» Aim of the exercise
Your answer must consist of the lines running from the one that holds "West Asia (812, 23)" to the end of the data, copied exactly.

--------

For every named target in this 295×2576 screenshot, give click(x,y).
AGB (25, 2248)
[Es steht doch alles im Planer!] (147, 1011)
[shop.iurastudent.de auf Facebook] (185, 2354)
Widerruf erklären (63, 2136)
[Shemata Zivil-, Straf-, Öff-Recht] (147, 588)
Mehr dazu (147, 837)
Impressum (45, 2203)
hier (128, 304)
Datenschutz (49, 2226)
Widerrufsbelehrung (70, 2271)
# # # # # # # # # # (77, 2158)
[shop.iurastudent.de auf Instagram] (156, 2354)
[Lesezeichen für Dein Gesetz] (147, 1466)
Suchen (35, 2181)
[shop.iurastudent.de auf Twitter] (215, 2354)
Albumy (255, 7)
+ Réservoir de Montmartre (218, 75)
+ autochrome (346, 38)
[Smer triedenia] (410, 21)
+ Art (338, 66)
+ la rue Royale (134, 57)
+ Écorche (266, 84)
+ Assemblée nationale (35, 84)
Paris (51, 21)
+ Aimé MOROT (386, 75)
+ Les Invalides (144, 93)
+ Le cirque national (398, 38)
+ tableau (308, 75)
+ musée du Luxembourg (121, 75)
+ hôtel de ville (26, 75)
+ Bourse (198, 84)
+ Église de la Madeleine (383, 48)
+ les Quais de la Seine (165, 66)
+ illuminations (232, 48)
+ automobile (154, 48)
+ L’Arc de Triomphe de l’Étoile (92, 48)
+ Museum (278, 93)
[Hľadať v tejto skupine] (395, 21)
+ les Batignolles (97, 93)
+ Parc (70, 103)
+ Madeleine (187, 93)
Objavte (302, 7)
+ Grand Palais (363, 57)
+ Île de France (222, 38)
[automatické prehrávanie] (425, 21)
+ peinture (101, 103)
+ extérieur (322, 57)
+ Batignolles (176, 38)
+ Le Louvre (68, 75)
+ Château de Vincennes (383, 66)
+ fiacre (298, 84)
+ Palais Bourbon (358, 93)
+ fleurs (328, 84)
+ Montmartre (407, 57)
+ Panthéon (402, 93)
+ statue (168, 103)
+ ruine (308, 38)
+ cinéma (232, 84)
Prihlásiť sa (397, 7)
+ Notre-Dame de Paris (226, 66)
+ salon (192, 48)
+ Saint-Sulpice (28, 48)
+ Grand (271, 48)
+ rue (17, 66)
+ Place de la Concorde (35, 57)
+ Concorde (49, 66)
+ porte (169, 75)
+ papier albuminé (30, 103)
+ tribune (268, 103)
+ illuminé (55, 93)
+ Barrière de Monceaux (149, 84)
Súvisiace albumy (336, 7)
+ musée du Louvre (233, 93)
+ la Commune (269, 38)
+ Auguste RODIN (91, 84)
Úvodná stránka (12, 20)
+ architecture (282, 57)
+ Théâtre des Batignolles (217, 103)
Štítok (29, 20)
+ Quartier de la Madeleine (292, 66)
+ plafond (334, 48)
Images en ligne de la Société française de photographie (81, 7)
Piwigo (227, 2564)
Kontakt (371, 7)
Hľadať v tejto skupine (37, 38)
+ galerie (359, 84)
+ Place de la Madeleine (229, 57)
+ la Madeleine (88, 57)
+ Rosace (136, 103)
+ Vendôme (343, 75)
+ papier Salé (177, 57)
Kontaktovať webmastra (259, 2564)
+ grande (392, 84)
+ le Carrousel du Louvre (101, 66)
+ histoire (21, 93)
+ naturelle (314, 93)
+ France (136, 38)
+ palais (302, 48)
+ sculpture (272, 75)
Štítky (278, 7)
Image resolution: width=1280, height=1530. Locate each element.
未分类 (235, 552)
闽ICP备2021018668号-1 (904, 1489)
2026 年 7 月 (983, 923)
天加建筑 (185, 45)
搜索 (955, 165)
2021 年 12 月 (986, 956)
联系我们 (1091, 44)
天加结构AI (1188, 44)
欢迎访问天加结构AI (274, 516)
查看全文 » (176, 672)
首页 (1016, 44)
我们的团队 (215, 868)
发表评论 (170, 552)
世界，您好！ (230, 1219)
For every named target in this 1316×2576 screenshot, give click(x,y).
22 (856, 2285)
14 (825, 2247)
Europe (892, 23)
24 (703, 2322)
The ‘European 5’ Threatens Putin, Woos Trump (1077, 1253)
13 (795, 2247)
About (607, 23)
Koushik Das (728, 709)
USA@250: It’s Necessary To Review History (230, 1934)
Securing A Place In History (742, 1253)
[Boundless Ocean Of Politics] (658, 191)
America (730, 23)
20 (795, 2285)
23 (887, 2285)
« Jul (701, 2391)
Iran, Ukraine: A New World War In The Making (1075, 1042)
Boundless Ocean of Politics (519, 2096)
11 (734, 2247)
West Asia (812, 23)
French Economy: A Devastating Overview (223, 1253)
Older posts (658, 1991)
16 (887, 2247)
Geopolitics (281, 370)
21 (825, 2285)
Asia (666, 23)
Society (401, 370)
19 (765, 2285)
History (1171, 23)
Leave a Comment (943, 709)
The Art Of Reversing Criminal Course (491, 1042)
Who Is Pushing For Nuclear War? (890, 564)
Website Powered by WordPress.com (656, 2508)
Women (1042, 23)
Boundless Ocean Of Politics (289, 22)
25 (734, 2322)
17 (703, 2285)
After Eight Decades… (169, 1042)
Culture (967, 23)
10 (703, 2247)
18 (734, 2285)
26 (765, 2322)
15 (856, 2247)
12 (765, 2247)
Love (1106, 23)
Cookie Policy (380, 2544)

--------

» Response to the task
West Asia (812, 23)
French Economy: A Devastating Overview (223, 1253)
Older posts (658, 1991)
16 (887, 2247)
Geopolitics (281, 370)
21 (825, 2285)
Asia (666, 23)
Society (401, 370)
19 (765, 2285)
History (1171, 23)
Leave a Comment (943, 709)
The Art Of Reversing Criminal Course (491, 1042)
Who Is Pushing For Nuclear War? (890, 564)
Website Powered by WordPress.com (656, 2508)
Women (1042, 23)
Boundless Ocean Of Politics (289, 22)
25 (734, 2322)
17 (703, 2285)
After Eight Decades… (169, 1042)
Culture (967, 23)
10 (703, 2247)
18 (734, 2285)
26 (765, 2322)
15 (856, 2247)
12 (765, 2247)
Love (1106, 23)
Cookie Policy (380, 2544)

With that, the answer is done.